Erdogan, by contrast, can no longer count on Kurdish goodwill in the southeast. The AKP is still the second-strongest party in Kurdish areas, after the HDP, and religious Kurds are one of the party’s core constituencies. But Erdogan’s aggressive counterinsurgency campaign against the PKK and military operations against Kurdish fighters in Syria’s Afrin have alienated moderate Kurds, who had previously given him credit for stewarding peace talks with the PKK. Erdogan’s hawkish, anti-Kurdish stance has opened the door for the opposition to court Kurdish voters as part of its two-pronged electoral campaign.
The HDP is not a member of the National Alliance, but its success is critical for the bloc’s parliamentary strategy.
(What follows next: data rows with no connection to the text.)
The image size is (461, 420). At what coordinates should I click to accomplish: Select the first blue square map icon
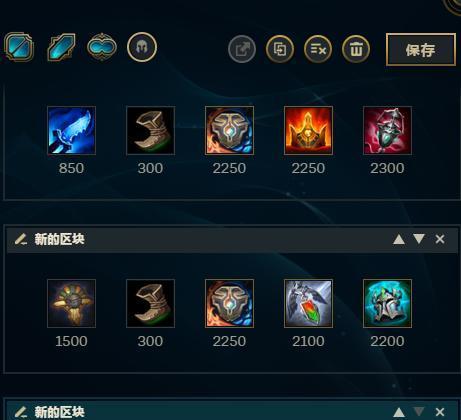click(x=19, y=47)
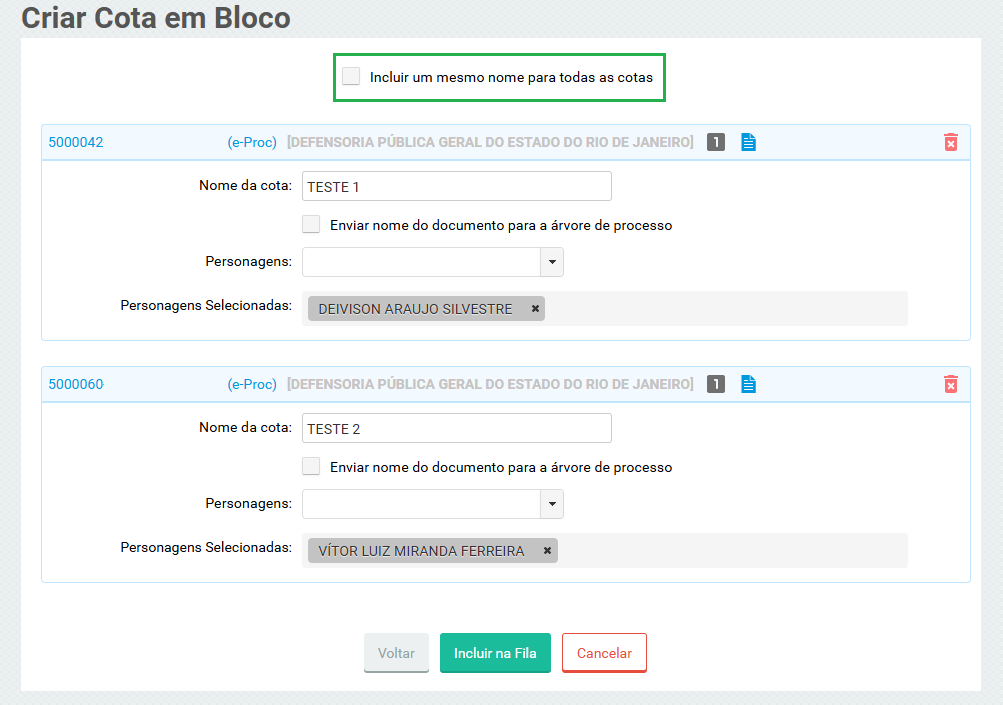Focus the Nome da cota field TESTE 1

456,186
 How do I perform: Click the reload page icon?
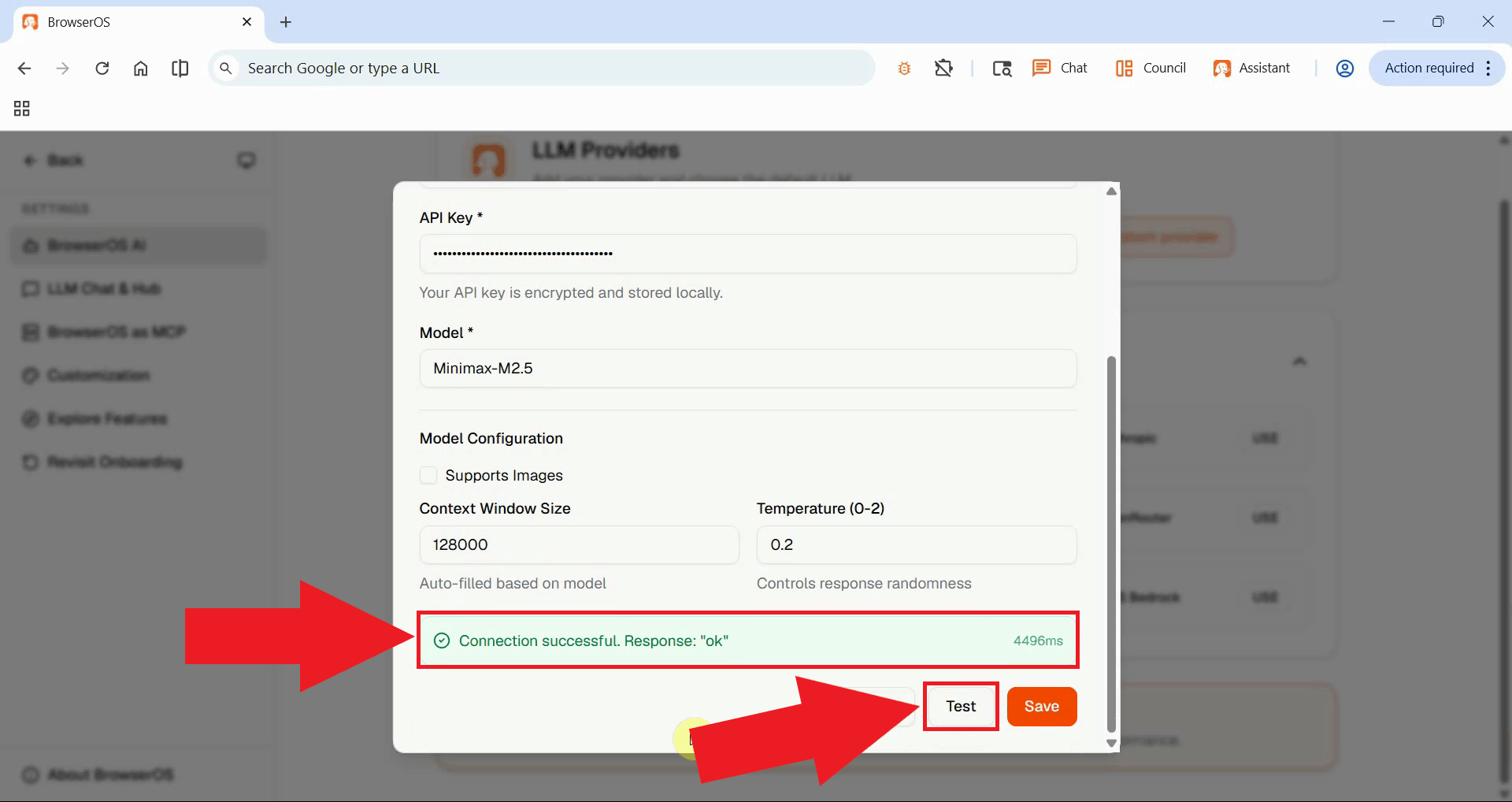click(102, 69)
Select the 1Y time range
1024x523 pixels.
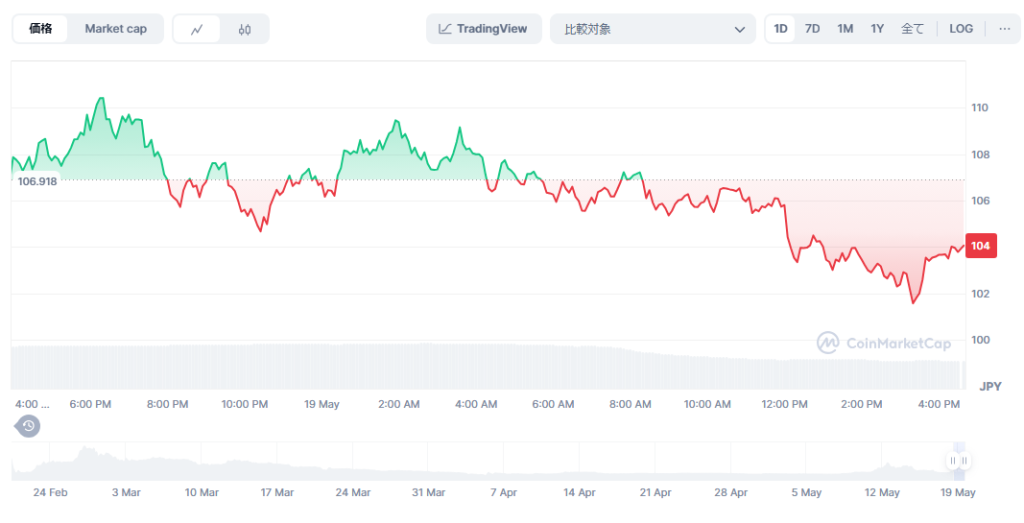pyautogui.click(x=877, y=29)
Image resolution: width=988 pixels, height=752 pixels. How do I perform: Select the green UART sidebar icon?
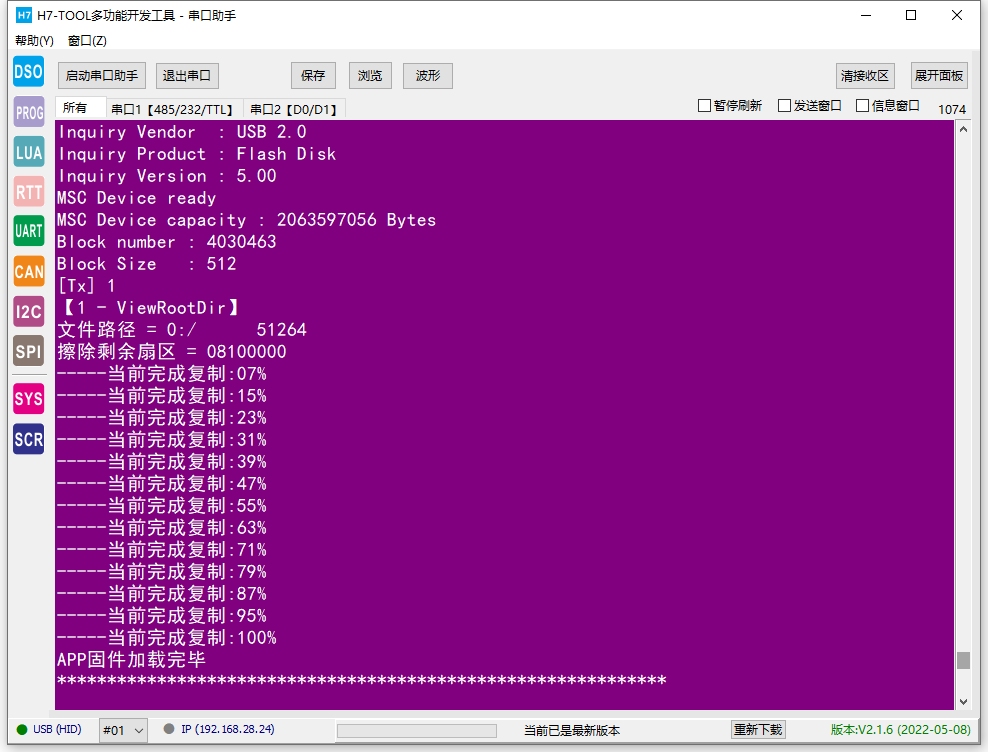pos(29,231)
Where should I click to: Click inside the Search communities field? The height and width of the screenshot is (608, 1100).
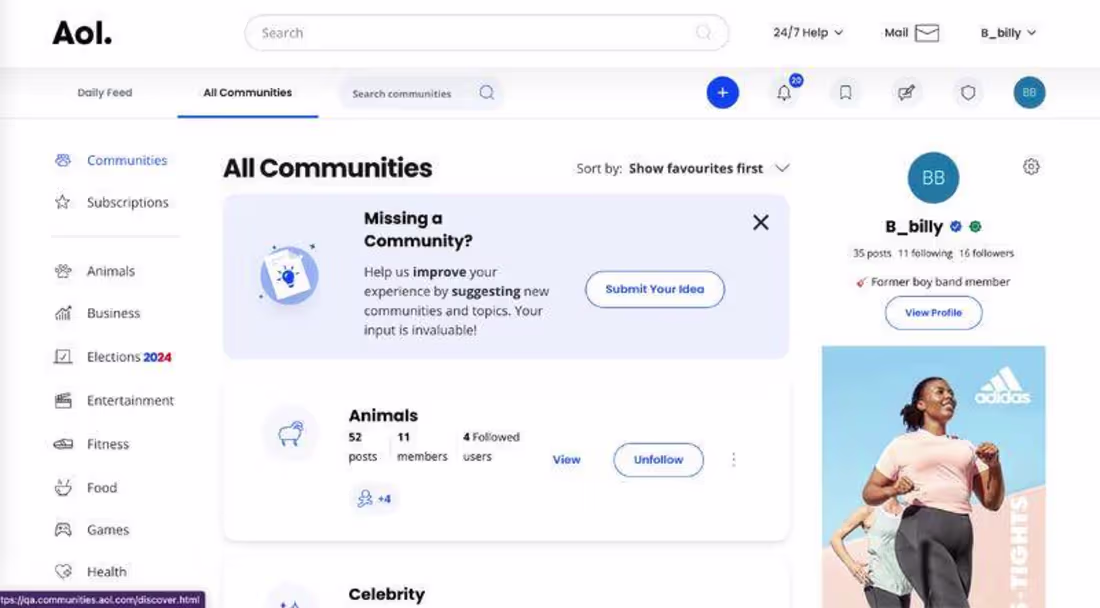[x=410, y=92]
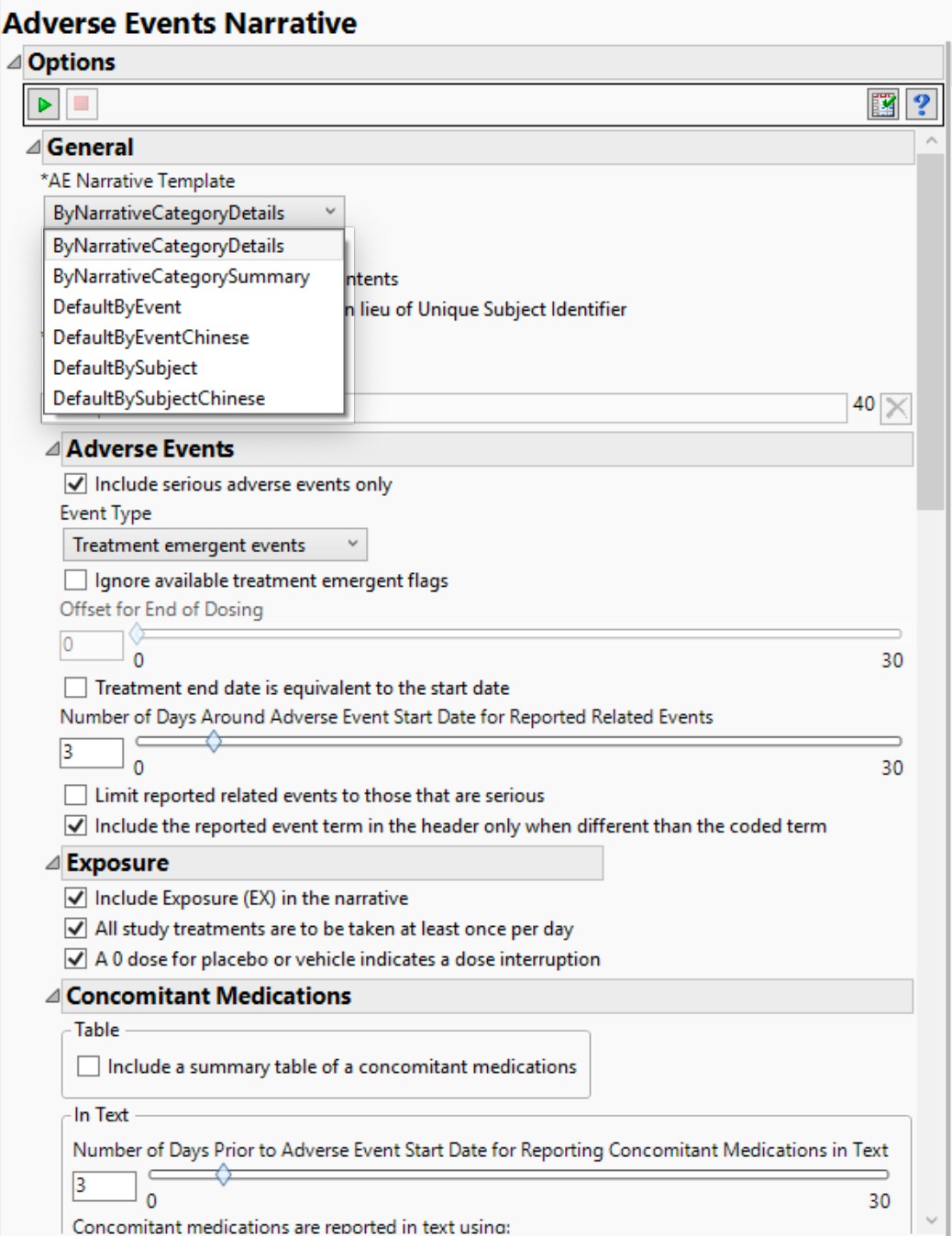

The HDP will have to surpass the ten percent threshold in order to prevent the AKP from retaining its parliamentary majority. The HDP won 13 percent of the vote in 2015, but that result may be hard to replicate—the HDP’s candidate for president, Demirtas, is in jail on charges of spreading propaganda for the PKK and reliant on surrogates to campaign on his behalf.
The National Alliance has a lot invested in Demirtas’ success because support for his presidential campaign is closely correlated with the party’s overall popularity. The National Alliance needs high turnout from HDP voters in order to prevent Erdogan and his alliance from winning outright majorities, and Demirtas gets people to the polls. Erdogan, on the other hand, would benefit from low HDP turnout and is doing everything he can to ensure that result. For instance, the government recently decided to move ballot boxes from certain HDP-leaning villages to villages controlled by the AKP, citing security concerns. This could depress HDP turnout and have national repercussions for the presidential and parliamentary races.
Demirtas, who is currently polling around ten percent, will not make it to the presidential runoff. Yet his potential endorsement of the second-place finisher is critically important to the National Alliance. If Erdogan does not win outright, he will likely face Ince in the second round. The HDP has signaled that it will endorse Ince, as has Meral Aksener, the presidential candidate and leader of the IYI Party. Two remaining questions will determine Ince’s fate in a runoff. The first is whether nationalist voters from the IYI Party will defect and vote for Erdogan over Ince, whom they may see as pandering to Kurdish nationalism. The second is whether HDP voters will turn out in a second round when Demirtas is not on the ballot.
THE END OF ERDOGAN?
The outcome of Turkey’s elections remains uncertain. Erdogan has the easiest pathway to win the presidency, either on the first ballot or in a runoff with the second-place finisher. His efforts to empower himself, however, have opened the door for the opposition to challenge his party’s hold on power, while he and his party’s foreign policy and commitment to remilitarizing the Kurdish issue have undercut his support with Kurds. Ironically, it was Erdogan’s initial trailblazing talks with the PKK, which continued off and on between 2006 and 2015, that lessened the stigma for Turkish politicians to openly court the Kurdish vote—a strategy now being pursued by his main rival, Ince.
Turks will wake up to a new parliament on June 25. Potentially, they will have to wait another two weeks to learn who their president will be. The AKP and Erdogan remain Turkey’s most powerful and popular political force. But the signs of decay are obvious, leaving open the possibility that the opposition can take advantage of AKP-led legal changes to topple Turkey’s most powerful man.